*** Begin section ***
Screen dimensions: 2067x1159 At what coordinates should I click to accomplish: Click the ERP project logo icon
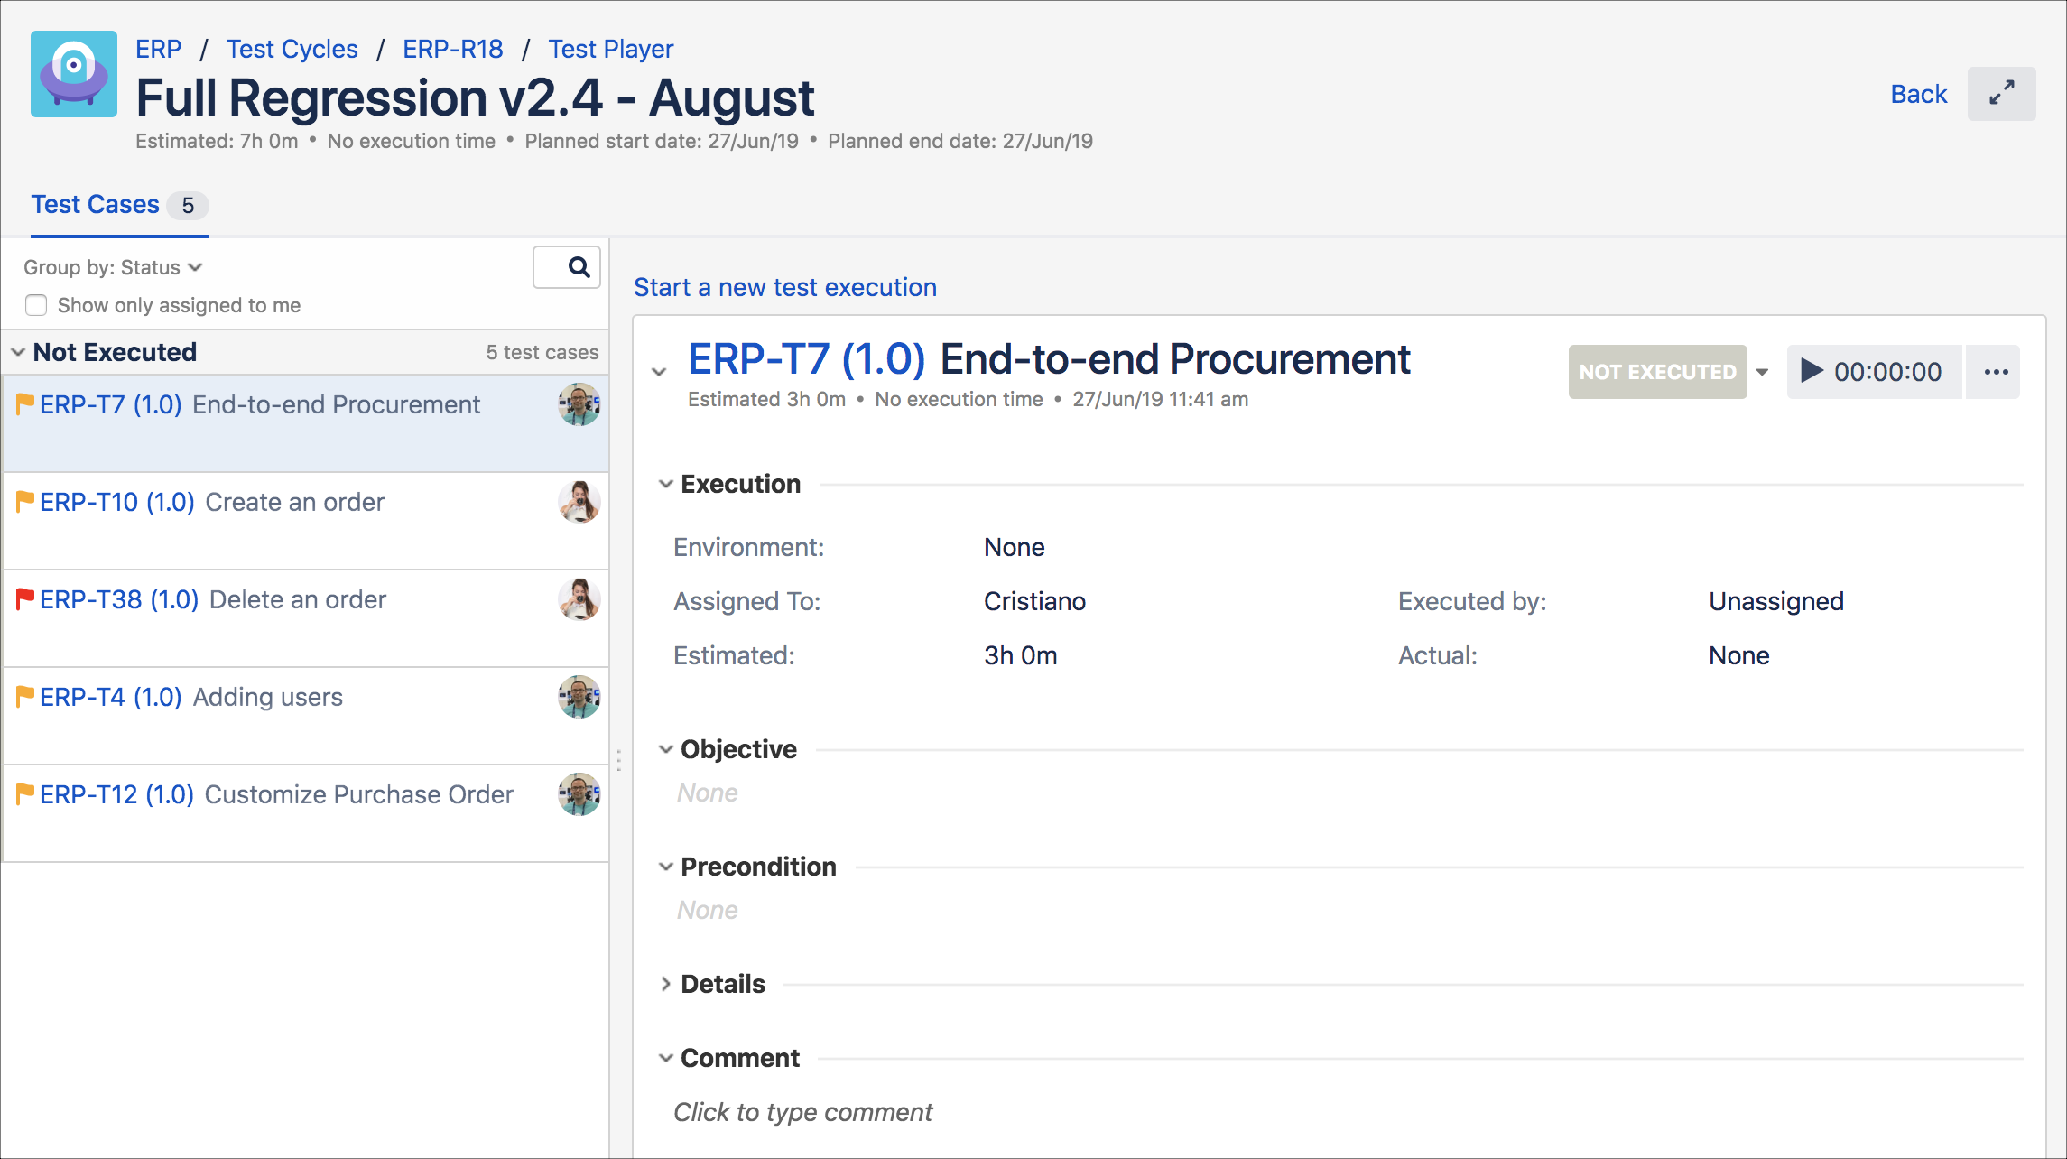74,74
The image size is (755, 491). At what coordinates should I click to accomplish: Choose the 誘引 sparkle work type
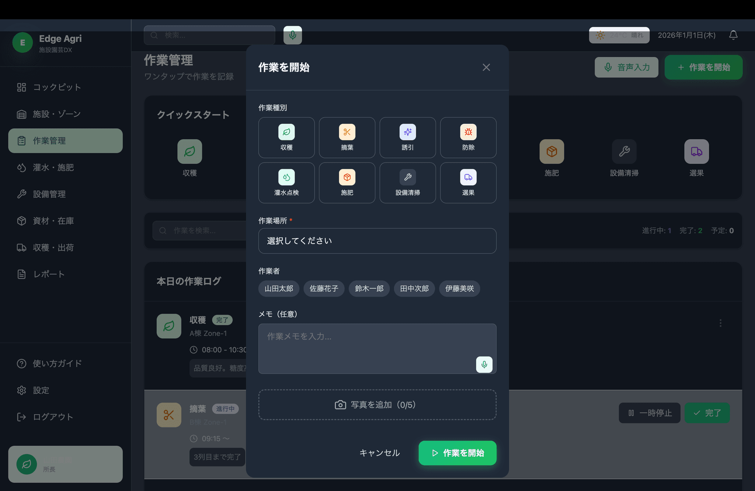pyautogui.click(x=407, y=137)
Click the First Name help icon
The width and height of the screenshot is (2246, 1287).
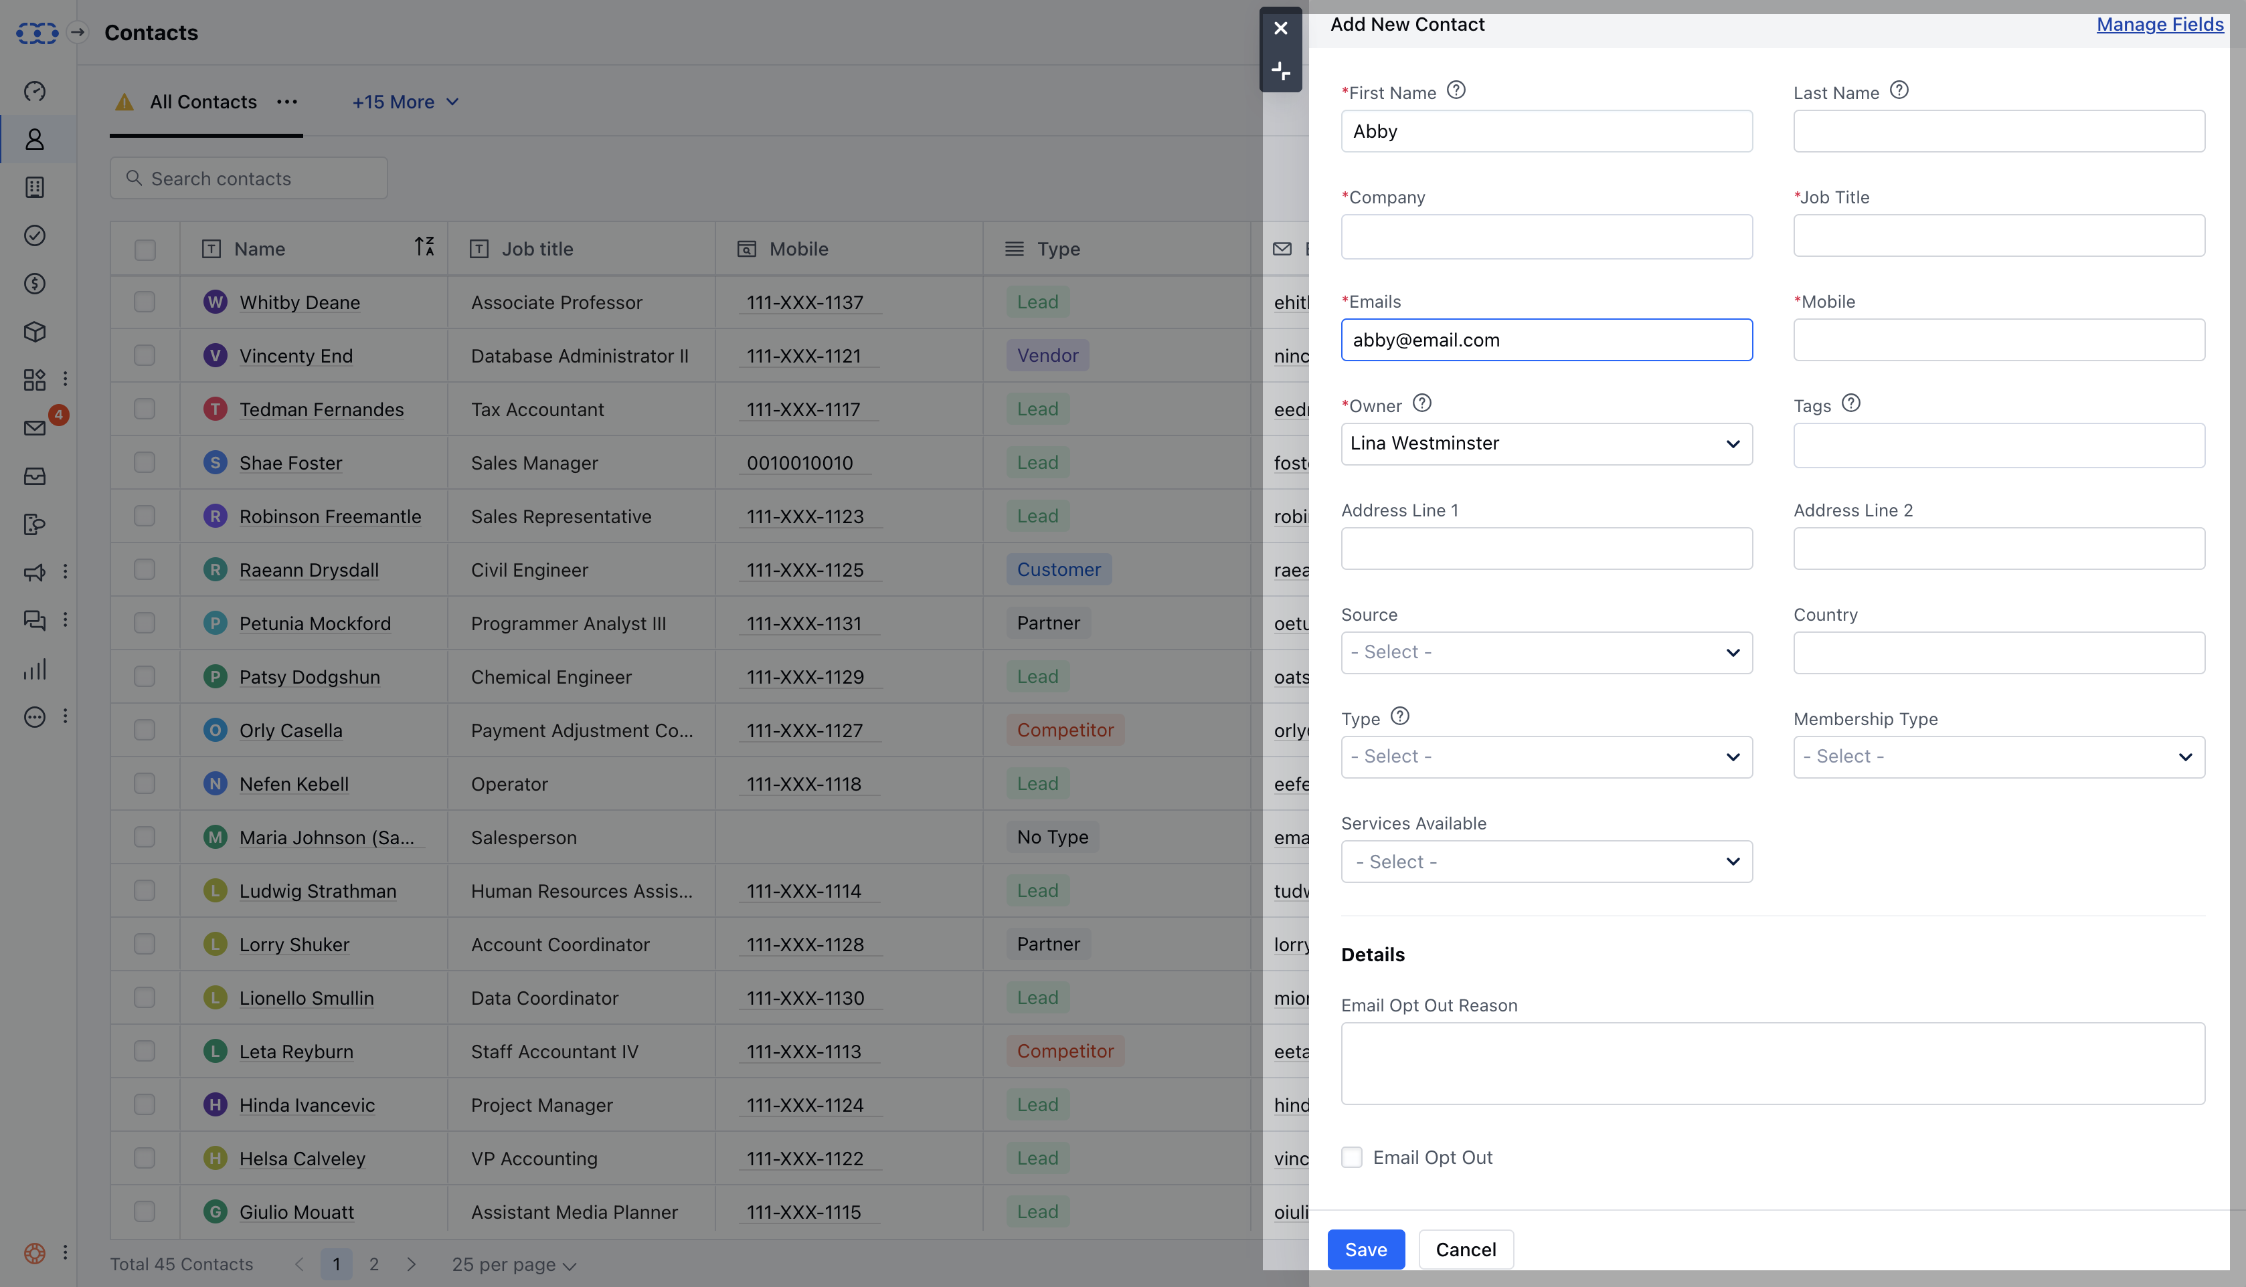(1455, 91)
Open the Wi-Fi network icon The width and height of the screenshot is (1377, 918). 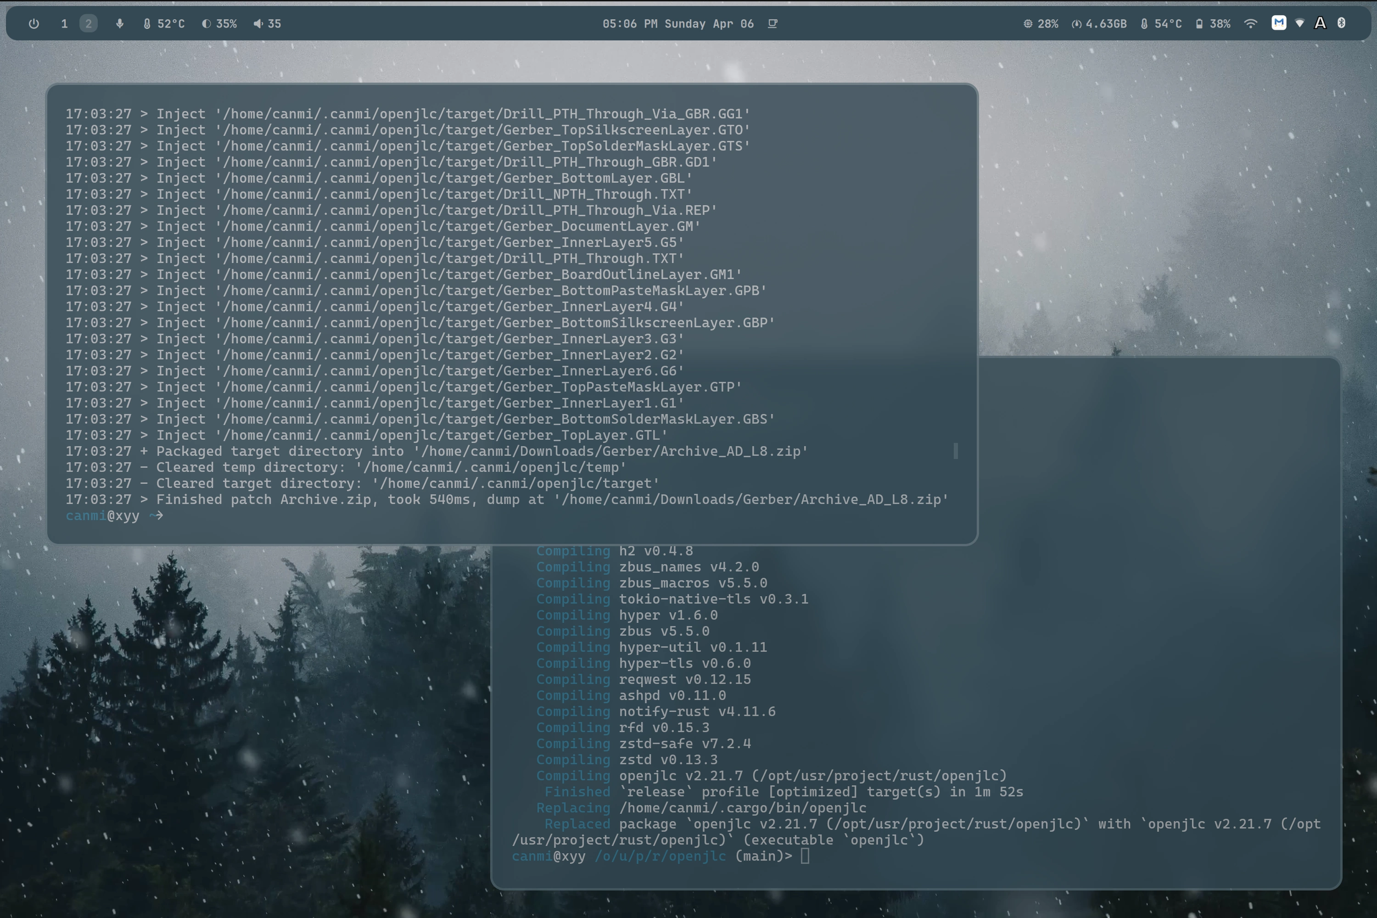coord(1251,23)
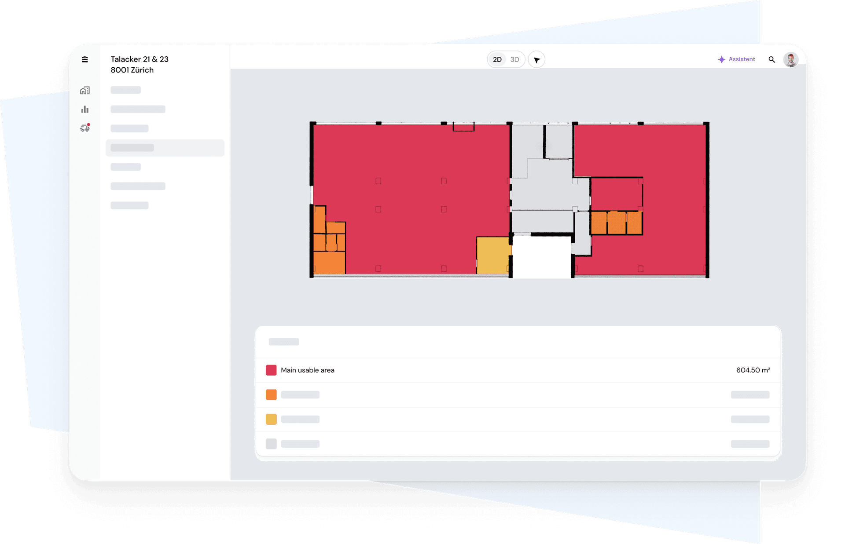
*** End section ***
- WORK ITEM
Print the lines from the beginning of the records up to and including the line containing "Click the First Name help icon", word for word, with no pictures.

- SOLUTION TO THIS PROBLEM
Screen dimensions: 2067x1159 At what coordinates should I click to accomplish: Click the ERP project logo icon
74,74
The image size is (755, 491). At what coordinates should I click to accomplish: Choose the 誘引 sparkle work type
pyautogui.click(x=407, y=137)
Click the First Name help icon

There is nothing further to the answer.